→ WHAT NEEDS TO BE DONE
The answer must consist of every record, printed exactly as it stands.

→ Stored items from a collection
********************

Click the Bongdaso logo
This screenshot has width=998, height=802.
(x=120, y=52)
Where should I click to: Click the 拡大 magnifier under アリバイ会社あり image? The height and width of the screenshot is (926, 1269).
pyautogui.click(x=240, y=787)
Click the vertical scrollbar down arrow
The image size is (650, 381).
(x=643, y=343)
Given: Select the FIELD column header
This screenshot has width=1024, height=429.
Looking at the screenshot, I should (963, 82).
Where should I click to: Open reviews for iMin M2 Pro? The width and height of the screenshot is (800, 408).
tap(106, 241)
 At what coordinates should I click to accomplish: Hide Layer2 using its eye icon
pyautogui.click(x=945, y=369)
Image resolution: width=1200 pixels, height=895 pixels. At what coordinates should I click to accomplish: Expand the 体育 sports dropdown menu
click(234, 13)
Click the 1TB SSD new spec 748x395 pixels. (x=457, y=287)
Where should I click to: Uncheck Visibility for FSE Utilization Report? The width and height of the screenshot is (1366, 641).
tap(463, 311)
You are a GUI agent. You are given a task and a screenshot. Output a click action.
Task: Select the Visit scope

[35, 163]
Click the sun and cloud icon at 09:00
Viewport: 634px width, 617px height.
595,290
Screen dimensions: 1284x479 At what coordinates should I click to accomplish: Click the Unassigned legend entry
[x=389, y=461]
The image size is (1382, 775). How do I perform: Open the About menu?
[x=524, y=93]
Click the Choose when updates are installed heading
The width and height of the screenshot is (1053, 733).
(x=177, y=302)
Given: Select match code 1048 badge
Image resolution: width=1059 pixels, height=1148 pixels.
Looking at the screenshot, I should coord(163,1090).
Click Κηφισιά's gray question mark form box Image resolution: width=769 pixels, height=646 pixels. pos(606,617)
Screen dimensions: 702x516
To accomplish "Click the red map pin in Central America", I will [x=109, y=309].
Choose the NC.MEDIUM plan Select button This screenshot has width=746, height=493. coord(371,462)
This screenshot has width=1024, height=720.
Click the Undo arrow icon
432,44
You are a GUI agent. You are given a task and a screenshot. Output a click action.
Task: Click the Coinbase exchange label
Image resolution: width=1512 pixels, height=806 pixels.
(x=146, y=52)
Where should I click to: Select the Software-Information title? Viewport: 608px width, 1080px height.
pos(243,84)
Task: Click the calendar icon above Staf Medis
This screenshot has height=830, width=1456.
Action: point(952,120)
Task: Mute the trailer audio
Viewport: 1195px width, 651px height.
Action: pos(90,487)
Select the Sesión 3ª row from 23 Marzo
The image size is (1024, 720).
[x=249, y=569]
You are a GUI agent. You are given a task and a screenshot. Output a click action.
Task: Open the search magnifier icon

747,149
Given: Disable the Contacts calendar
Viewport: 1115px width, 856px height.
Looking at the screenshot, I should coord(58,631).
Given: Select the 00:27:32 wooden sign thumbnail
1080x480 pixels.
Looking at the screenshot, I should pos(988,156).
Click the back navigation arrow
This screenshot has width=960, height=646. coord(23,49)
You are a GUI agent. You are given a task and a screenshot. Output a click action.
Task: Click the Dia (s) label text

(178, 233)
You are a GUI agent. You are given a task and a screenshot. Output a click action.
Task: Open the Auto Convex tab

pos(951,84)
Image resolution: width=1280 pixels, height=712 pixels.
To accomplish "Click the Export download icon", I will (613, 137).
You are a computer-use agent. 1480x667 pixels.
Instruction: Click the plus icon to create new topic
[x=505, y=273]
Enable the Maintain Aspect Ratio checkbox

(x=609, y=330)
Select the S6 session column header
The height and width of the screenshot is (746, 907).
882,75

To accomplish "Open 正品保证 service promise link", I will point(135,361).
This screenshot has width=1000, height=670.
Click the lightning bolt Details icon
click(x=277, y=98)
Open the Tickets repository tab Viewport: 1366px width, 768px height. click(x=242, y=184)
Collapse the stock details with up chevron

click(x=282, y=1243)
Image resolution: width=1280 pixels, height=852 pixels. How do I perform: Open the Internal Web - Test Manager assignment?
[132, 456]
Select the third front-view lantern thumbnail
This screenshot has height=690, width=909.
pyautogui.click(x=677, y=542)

********************

→ ANSWER
Click the Bongdaso logo
This screenshot has width=998, height=802.
(x=120, y=52)
Where should I click to: Click the 拡大 magnifier under アリバイ会社あり image? The height and width of the screenshot is (926, 1269).
pyautogui.click(x=240, y=787)
Click the vertical scrollbar down arrow
The image size is (650, 381).
(x=643, y=343)
Given: Select the FIELD column header
This screenshot has width=1024, height=429.
Looking at the screenshot, I should (963, 82).
Where should I click to: Open reviews for iMin M2 Pro? The width and height of the screenshot is (800, 408).
tap(106, 241)
 At what coordinates should I click to accomplish: Hide Layer2 using its eye icon
pyautogui.click(x=945, y=369)
Image resolution: width=1200 pixels, height=895 pixels. At what coordinates should I click to accomplish: Expand the 体育 sports dropdown menu
click(234, 13)
Click the 1TB SSD new spec 748x395 pixels. (x=457, y=287)
Where should I click to: Uncheck Visibility for FSE Utilization Report? The width and height of the screenshot is (1366, 641).
tap(463, 311)
You are a GUI agent. You are given a task and a screenshot. Output a click action.
Task: Select the Visit scope

[35, 163]
Click the sun and cloud icon at 09:00
Viewport: 634px width, 617px height.
595,290
Screen dimensions: 1284x479 At what coordinates should I click to accomplish: Click the Unassigned legend entry
[x=389, y=461]
The image size is (1382, 775). How do I perform: Open the About menu?
[x=524, y=93]
Click the Choose when updates are installed heading
The width and height of the screenshot is (1053, 733).
(x=177, y=302)
Given: Select match code 1048 badge
Image resolution: width=1059 pixels, height=1148 pixels.
Looking at the screenshot, I should coord(163,1090).
Click Κηφισιά's gray question mark form box Image resolution: width=769 pixels, height=646 pixels. pos(606,617)
Screen dimensions: 702x516
To accomplish "Click the red map pin in Central America", I will [x=109, y=309].
Choose the NC.MEDIUM plan Select button This screenshot has width=746, height=493. coord(371,462)
This screenshot has width=1024, height=720.
Click the Undo arrow icon
432,44
You are a GUI agent. You are given a task and a screenshot. Output a click action.
Task: Click the Coinbase exchange label
Image resolution: width=1512 pixels, height=806 pixels.
(x=146, y=52)
Where should I click to: Select the Software-Information title? Viewport: 608px width, 1080px height.
pos(243,84)
Task: Click the calendar icon above Staf Medis
This screenshot has height=830, width=1456.
Action: point(952,120)
Task: Mute the trailer audio
Viewport: 1195px width, 651px height.
Action: pos(90,487)
Select the Sesión 3ª row from 23 Marzo
The image size is (1024, 720).
[x=249, y=569]
You are a GUI agent. You are given a task and a screenshot. Output a click action.
Task: Open the search magnifier icon

747,149
Given: Disable the Contacts calendar
Viewport: 1115px width, 856px height.
Looking at the screenshot, I should coord(58,631).
Given: Select the 00:27:32 wooden sign thumbnail
1080x480 pixels.
Looking at the screenshot, I should pos(988,156).
Click the back navigation arrow
This screenshot has width=960, height=646. coord(23,49)
You are a GUI agent. You are given a task and a screenshot. Output a click action.
Task: Click the Dia (s) label text

(178, 233)
You are a GUI agent. You are given a task and a screenshot. Output a click action.
Task: Open the Auto Convex tab

pos(951,84)
Image resolution: width=1280 pixels, height=712 pixels.
To accomplish "Click the Export download icon", I will (613, 137).
You are a computer-use agent. 1480x667 pixels.
Instruction: Click the plus icon to create new topic
[x=505, y=273]
Enable the Maintain Aspect Ratio checkbox

(x=609, y=330)
Select the S6 session column header
The height and width of the screenshot is (746, 907).
882,75

To accomplish "Open 正品保证 service promise link", I will point(135,361).
This screenshot has width=1000, height=670.
Click the lightning bolt Details icon
click(x=277, y=98)
Open the Tickets repository tab Viewport: 1366px width, 768px height. click(x=242, y=184)
Collapse the stock details with up chevron

click(x=282, y=1243)
Image resolution: width=1280 pixels, height=852 pixels. How do I perform: Open the Internal Web - Test Manager assignment?
[132, 456]
Select the third front-view lantern thumbnail
This screenshot has height=690, width=909.
pyautogui.click(x=677, y=542)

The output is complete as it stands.